1. Polysaccharide in a heparin-producing mouse mastocytoma was pulse-labelled in vivo with [35S] sulphate, and after various periods of time was isolated from subcellular fractions. Such fractions were recovered from tissue homogenates by consecutive centrifugations at 1000g for 10min, 20000g for 20min and 100000g for 1h. Initially the 35S-labelled polysaccharide formed occurred principally in the second centrifugal fraction (20000g precipitate), with small amounts in the first (granular) and third (microsomal) fractions. Analysis for glycosyltransferase activity confirmed that glycosaminoglycans were formed chiefly in particles sedimenting at 20000g. Molecules of this newly synthesized polysaccharide were considerably larger than those of commercially available heparin, as judged from gel chromatography. 2. Within the first hour after injection of [35S]sulphate, most of the labelled polysaccharide was redistributed from the second to the first centrifugal fraction. During, and possibly also after, this shift, the macromolecular polysaccharide was degraded, ultimately to the size of commercial heparin.

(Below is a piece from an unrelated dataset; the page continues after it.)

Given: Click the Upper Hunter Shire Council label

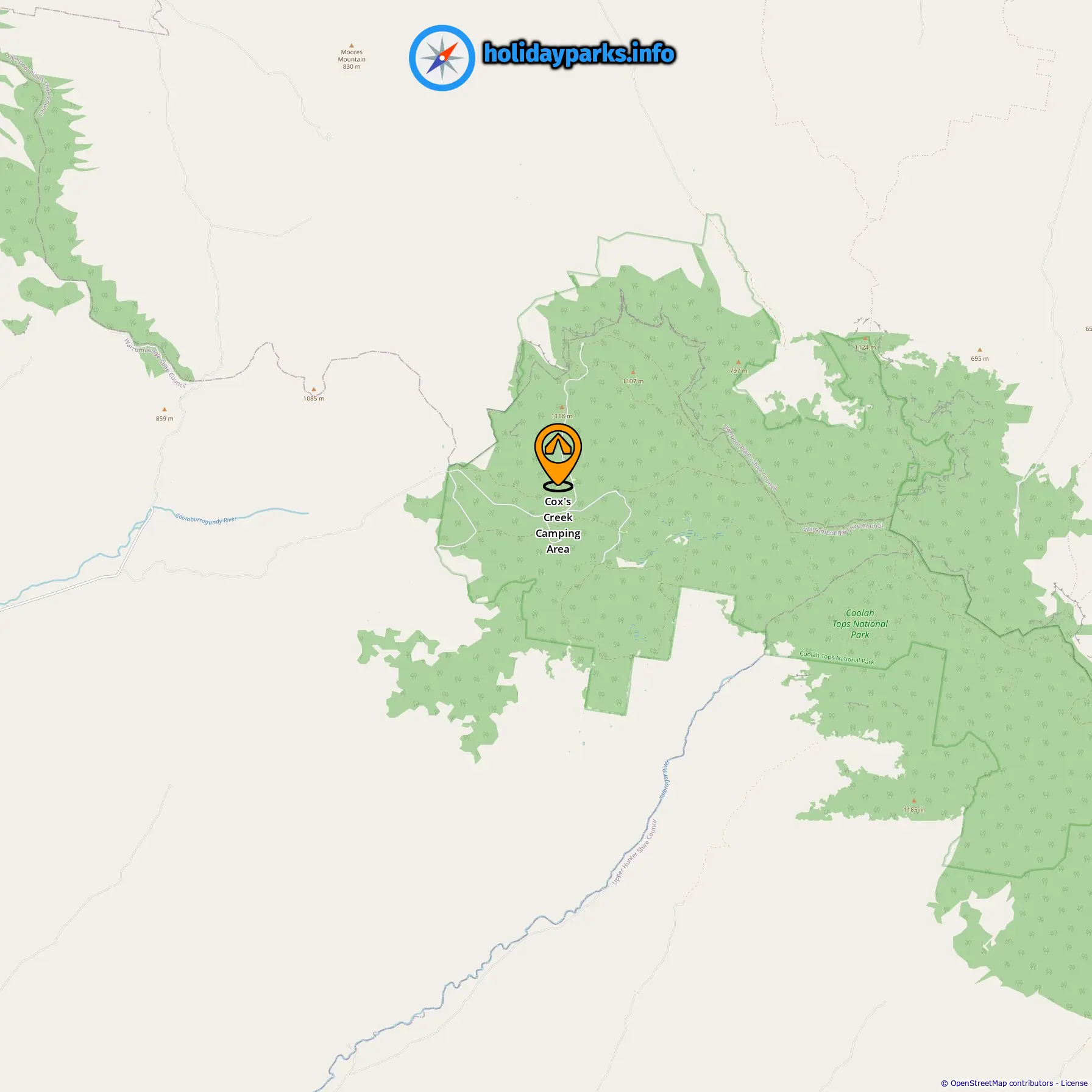Looking at the screenshot, I should click(635, 853).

The degradation process appeared complete 6h after injection of [35S]sulphate. 3. Particulate subcellular fractions were incubated with macromolecular [35S]heparin and the products were analysed by gel chromatography. Significant degradation of the substrate occurred only with the second centrifugal fraction. Further characterization of this fraction, by density-gradient centrifugation in iso-osmotic colloidal silica, revealed a single visible band of particles, at approximately the same density at lysosomes. This band contained all the beta-glucuronidase, 35S-labelled endogenous polysacchride and heparin-degrading enzyme present in the second fraction.